## BEGIN RECORD EXTRACTS

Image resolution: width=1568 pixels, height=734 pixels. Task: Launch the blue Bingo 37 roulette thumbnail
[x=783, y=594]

## END RECORD EXTRACTS
## BEGIN RECORD EXTRACTS

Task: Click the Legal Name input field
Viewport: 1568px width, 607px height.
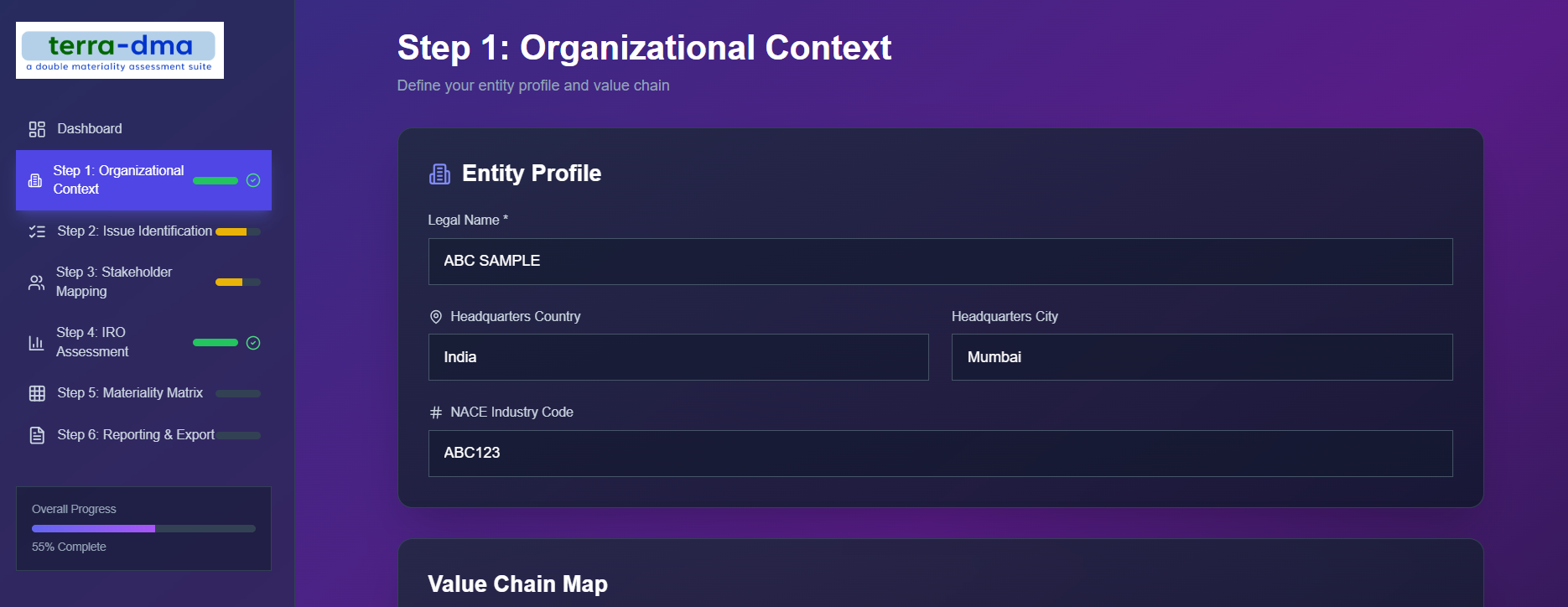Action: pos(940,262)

## END RECORD EXTRACTS

THE EXERCISE >> Format as a Markdown table the lines of the material starting at the line containing "Image resolution: width=1568" and ending at the line containing "[x=783, y=594]", omitting blank lines. Use the columns Row and Line.

RESPONSE TO THIS TASK >>
| Row | Line |
|---|---|
| 1 | Image resolution: width=1568 pixels, height=734 pixels. Task: Launch the blue Bingo 37 roulette thumbnail |
| 2 | [x=783, y=594] |